• _Collected data entries_

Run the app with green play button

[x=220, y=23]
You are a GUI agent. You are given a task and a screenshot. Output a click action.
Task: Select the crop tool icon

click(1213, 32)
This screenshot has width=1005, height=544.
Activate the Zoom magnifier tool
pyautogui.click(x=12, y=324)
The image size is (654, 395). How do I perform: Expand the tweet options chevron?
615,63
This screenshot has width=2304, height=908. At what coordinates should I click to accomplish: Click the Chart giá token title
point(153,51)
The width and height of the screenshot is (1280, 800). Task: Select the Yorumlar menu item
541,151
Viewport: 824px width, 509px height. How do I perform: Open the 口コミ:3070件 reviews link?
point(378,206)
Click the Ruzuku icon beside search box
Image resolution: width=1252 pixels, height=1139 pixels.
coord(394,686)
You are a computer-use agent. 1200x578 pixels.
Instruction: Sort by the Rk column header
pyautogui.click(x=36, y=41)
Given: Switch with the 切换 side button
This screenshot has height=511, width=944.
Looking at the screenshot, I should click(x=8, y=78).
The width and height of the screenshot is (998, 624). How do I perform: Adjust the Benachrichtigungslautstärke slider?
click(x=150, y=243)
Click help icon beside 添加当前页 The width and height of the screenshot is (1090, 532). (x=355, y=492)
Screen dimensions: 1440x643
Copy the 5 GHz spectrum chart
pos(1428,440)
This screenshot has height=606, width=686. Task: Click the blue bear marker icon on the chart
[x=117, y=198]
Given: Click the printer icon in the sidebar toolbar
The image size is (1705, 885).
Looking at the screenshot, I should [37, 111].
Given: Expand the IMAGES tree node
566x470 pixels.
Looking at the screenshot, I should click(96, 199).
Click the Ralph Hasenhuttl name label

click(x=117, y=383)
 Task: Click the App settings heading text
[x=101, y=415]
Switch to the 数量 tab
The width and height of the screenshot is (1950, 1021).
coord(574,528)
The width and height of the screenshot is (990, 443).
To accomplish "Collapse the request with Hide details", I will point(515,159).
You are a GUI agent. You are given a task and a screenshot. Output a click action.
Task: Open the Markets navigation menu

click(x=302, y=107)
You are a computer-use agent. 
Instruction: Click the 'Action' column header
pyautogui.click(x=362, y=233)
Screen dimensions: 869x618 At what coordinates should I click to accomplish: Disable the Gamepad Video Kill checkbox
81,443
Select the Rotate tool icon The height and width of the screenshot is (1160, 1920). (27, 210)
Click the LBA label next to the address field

• _PROBLEM TO SOLVE_
Copy out exactly the lines running from the line with "The image size is (1705, 885)." to the end of the records, inclusive.

• _YOUR RESPONSE_
The image size is (1705, 885).
Looking at the screenshot, I should [37, 111].
Given: Expand the IMAGES tree node
566x470 pixels.
Looking at the screenshot, I should click(96, 199).
Click the Ralph Hasenhuttl name label

click(x=117, y=383)
 Task: Click the App settings heading text
[x=101, y=415]
Switch to the 数量 tab
The width and height of the screenshot is (1950, 1021).
coord(574,528)
The width and height of the screenshot is (990, 443).
To accomplish "Collapse the request with Hide details", I will point(515,159).
You are a GUI agent. You are given a task and a screenshot. Output a click action.
Task: Open the Markets navigation menu

click(x=302, y=107)
You are a computer-use agent. 
Instruction: Click the 'Action' column header
pyautogui.click(x=362, y=233)
Screen dimensions: 869x618 At what coordinates should I click to accomplish: Disable the Gamepad Video Kill checkbox
81,443
Select the Rotate tool icon The height and width of the screenshot is (1160, 1920). (27, 210)
Click the LBA label next to the address field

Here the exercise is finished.